Request.
Return each row below that contains the word "should", copying each such row in full.

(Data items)
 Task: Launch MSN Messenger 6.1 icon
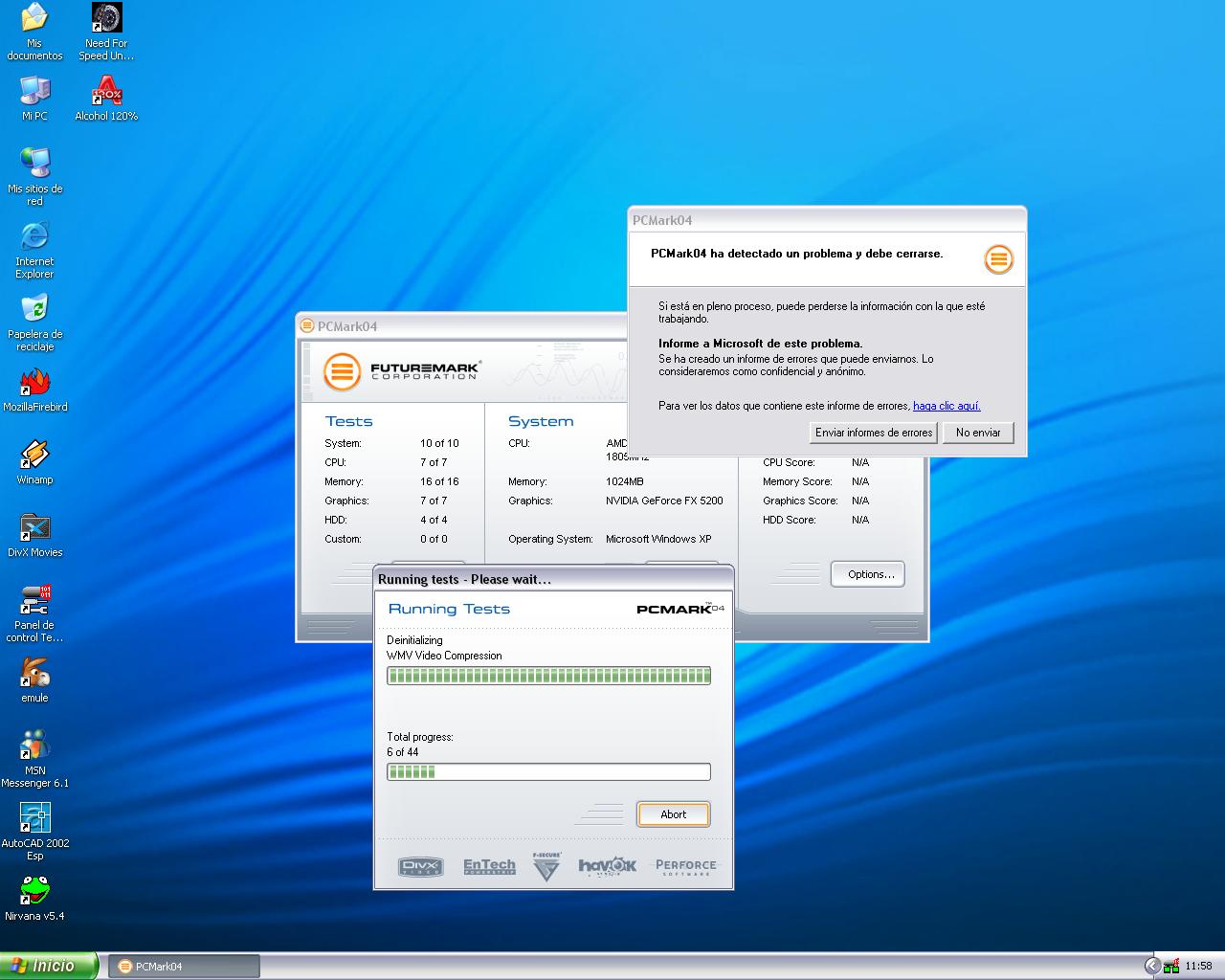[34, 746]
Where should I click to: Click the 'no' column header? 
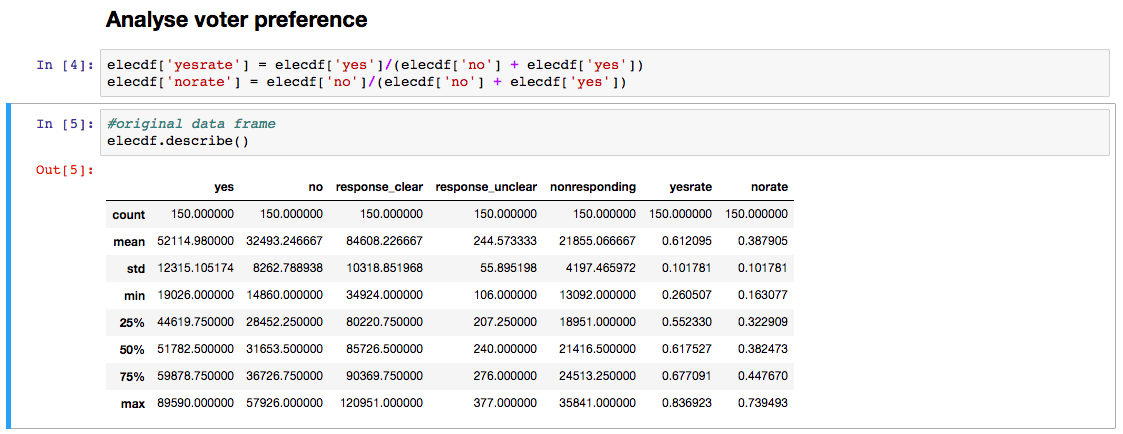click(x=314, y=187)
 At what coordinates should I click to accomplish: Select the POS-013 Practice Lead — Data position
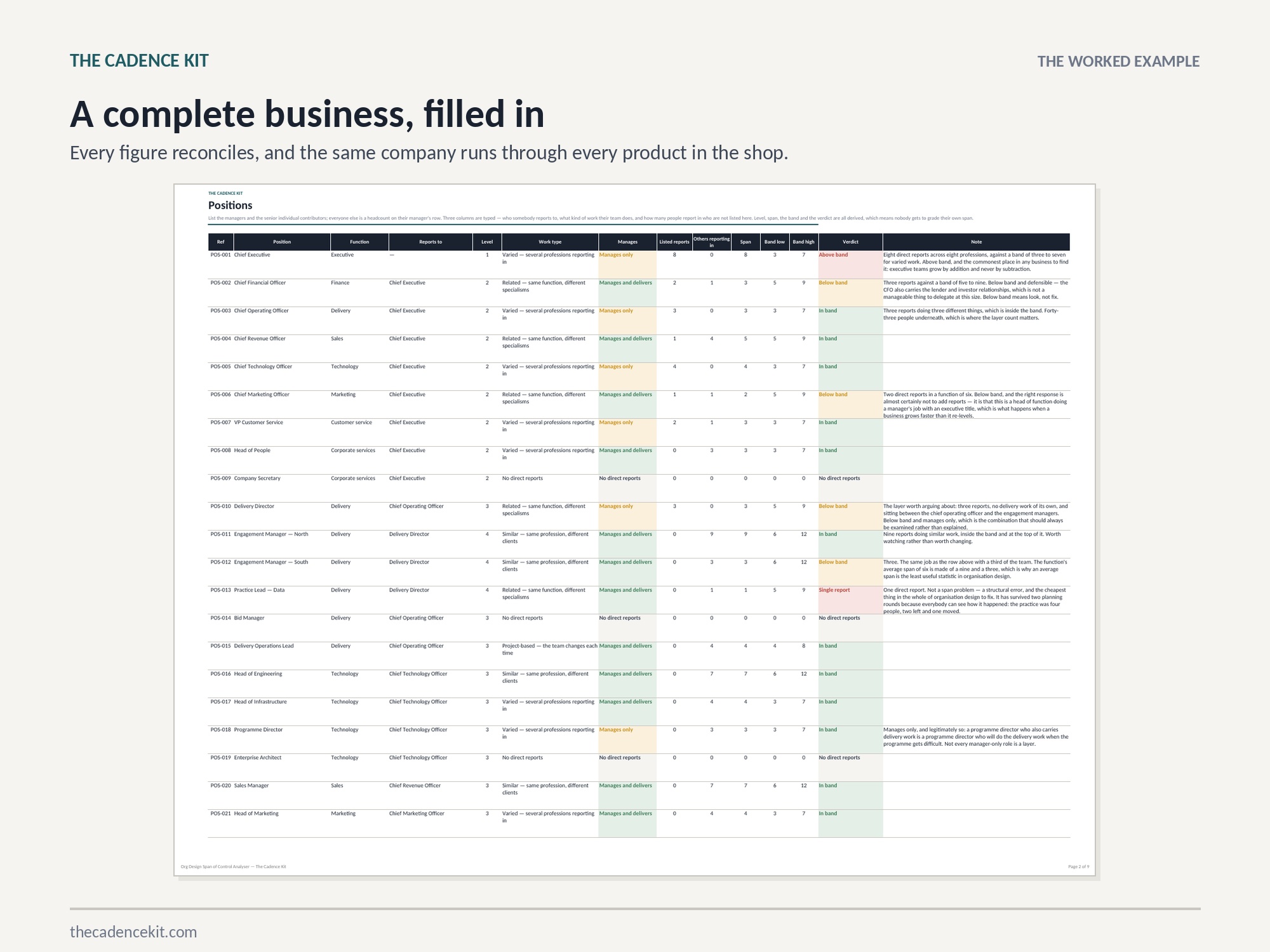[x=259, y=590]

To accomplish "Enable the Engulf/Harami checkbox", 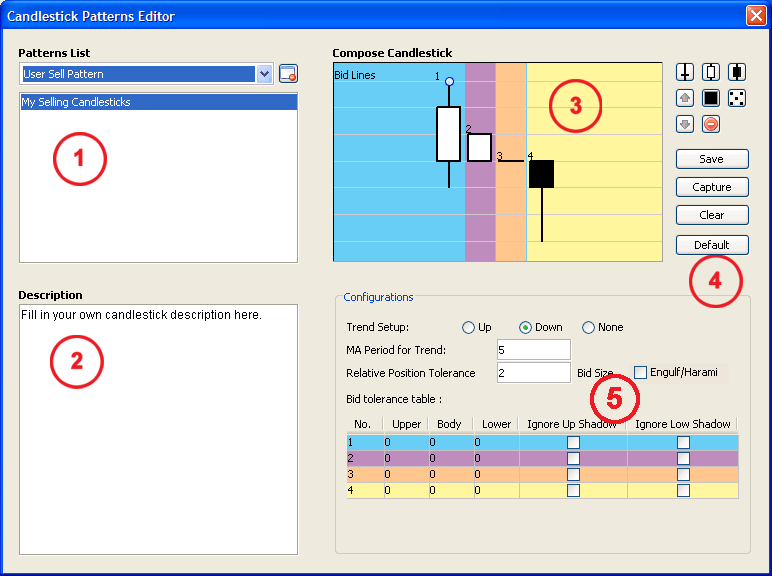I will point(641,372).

Task response.
Where should I click to: Click the 'no' column header? 
 At what coordinates should I click to accomplish: Select the POS-013 Practice Lead — Data position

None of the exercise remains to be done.